The 'Bast' Mysteries

I recently bought Bell, Book, and Murder, the 3-in-1 edition of Rosemary Edghill's "Bast" mysteries: three short mystery novels set in 1990s Manhattan whose protagonist is Karen Hightower (Craft name "Bast"), a thirty-something graphic designer. Her design business is called High Tor Graphics, both a pun on her name and a tribute to a famous SF novel.

While the mysteries are not always tightly plotted and leave lots of "Now why did he do that?" questions in the reader's mind, Edghill has a firm grasp on the Pagan scene, with its coded language and social nuances.

I read the first two in the series soon after they came out, but I never got around to the last one, Bowl of Night (1996). Although I'm a long way from New York City, I thought that I recognized a few people that I knew and some places too, thinly disguised. Was that Judy Harrow? John Yohalem? Bast's coven, Changing--does that sound a bit like "Proteus"?
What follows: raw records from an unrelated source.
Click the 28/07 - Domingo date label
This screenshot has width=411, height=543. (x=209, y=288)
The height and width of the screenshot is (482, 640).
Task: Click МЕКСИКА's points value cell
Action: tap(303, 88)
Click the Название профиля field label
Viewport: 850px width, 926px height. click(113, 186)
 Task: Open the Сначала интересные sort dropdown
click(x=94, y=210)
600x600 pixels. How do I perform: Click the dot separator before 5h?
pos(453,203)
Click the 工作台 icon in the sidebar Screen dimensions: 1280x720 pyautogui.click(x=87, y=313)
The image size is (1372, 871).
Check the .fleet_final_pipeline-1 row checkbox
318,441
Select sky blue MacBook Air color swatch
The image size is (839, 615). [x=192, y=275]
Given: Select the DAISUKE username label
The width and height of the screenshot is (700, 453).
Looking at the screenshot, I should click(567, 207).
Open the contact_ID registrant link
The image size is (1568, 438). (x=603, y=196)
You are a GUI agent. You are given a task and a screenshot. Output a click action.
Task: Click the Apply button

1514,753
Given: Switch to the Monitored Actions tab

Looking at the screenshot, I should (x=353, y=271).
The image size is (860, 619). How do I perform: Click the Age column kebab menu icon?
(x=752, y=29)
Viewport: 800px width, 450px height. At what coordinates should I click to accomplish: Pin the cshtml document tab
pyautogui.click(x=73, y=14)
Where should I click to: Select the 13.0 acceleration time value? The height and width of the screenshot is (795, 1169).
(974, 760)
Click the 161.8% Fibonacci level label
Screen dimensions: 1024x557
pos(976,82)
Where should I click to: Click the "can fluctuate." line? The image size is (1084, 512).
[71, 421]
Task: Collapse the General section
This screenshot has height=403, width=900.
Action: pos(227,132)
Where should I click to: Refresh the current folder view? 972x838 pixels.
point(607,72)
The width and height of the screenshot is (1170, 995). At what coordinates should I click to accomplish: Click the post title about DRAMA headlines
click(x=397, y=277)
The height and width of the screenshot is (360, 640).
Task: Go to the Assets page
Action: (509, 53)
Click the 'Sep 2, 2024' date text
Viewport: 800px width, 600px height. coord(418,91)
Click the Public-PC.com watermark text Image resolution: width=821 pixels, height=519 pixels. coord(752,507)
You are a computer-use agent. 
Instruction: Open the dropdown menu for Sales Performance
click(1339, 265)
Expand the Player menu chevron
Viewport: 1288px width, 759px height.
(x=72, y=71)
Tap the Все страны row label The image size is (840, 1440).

Reading all three in quick succession, though, made me think they they charted Edghill's gradual disenchantment with the Pagan scene. By the end of the trilogy, Bast drifting away from the rest of Changing coven and trying out in her mind the possibilities for finding a new high priest (she's Gardnerian) and forming her own. But I would bet that if there were a fourth book, it would show Bast as a solitary, more emotionally disconnected from the world of gossipy metaphysical bookstores, festivals, and other Pagan dress-up events.

In the first book, Bast says, "The day I discovered that all Witches don't believe in magic was a great shock to me." Now I do not know Rosemary Edghill at all. I have never read her fantasy novels nor her romance novels. But I wonder if someone who writes fantasy was hoping to find a certain magic in Wicca, but she did not find it--and so she moved on.